2. The method according to claim 1, wherein the method further comprises:

3. A method for inter-cloud data networking communication, applied to a registry, the method comprising:

4. The method of claim 3, wherein establishing a VPN temporary session with the cloud node in response to the temporary VPN communication request comprises:

5. A method according to claim 3, wherein the VPN connection configuration information comprises a public key of a VPN temporary session of the cloud node, and a web site translation public network address and port;

6. The method of claim 3, wherein the sending VPN connection configuration information of the target cloud node in the registration record to the cloud node for the cloud node to establish VPN persistent communication with the target cloud node according to the VPN connection configuration information comprises:

7. A cross-cloud data internetwork communication device, the device comprising:

8. A cross-cloud data internetwork communication device, the device comprising:

9. A cross-cloud data internetwork communication system, the system comprising: a number of cloud nodes comprising the inter-cloud data internetwork communication device of claim 7, and a registry comprising the inter-cloud data internetwork communication device of claim 8.

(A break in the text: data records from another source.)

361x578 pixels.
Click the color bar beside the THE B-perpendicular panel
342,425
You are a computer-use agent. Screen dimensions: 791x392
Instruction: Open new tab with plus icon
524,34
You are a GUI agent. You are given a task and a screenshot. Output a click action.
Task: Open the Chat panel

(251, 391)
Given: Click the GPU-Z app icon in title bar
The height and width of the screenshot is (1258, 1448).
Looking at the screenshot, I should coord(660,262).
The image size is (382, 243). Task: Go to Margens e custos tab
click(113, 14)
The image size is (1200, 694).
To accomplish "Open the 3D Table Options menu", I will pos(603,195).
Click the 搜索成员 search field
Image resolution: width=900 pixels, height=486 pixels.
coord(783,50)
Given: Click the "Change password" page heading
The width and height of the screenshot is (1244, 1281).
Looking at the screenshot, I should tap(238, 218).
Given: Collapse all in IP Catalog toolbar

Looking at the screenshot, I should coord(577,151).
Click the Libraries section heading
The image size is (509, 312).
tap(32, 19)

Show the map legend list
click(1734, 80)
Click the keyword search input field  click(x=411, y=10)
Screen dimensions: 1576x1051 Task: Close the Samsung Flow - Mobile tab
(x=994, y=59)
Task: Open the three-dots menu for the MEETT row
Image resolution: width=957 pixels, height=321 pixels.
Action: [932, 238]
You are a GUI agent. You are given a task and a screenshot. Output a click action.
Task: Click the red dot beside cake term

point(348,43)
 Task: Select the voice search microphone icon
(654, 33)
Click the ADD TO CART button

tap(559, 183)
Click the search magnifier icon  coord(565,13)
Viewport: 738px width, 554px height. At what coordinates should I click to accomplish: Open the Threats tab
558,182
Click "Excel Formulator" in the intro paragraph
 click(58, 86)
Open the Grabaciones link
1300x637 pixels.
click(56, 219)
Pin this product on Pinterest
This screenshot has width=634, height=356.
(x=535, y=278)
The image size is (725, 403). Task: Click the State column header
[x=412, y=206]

10. The system of claim 9, wherein the cloud node comprises a network peer-to-peer access component and a network service discovery client, and wherein the registry comprises a messenger server, a network service discovery server and a domain name resolution server;

11. A computer device comprising a memory and a processor, the memory storing a computer program, characterized in that the processor implements the steps of the method of any of claims 1 to 6 when the computer program is executed.

12. A computer readable storage medium, on which a computer program is stored, characterized in that the computer program, when being executed by a processor, implements the steps of the method of any of claims 1 to 6.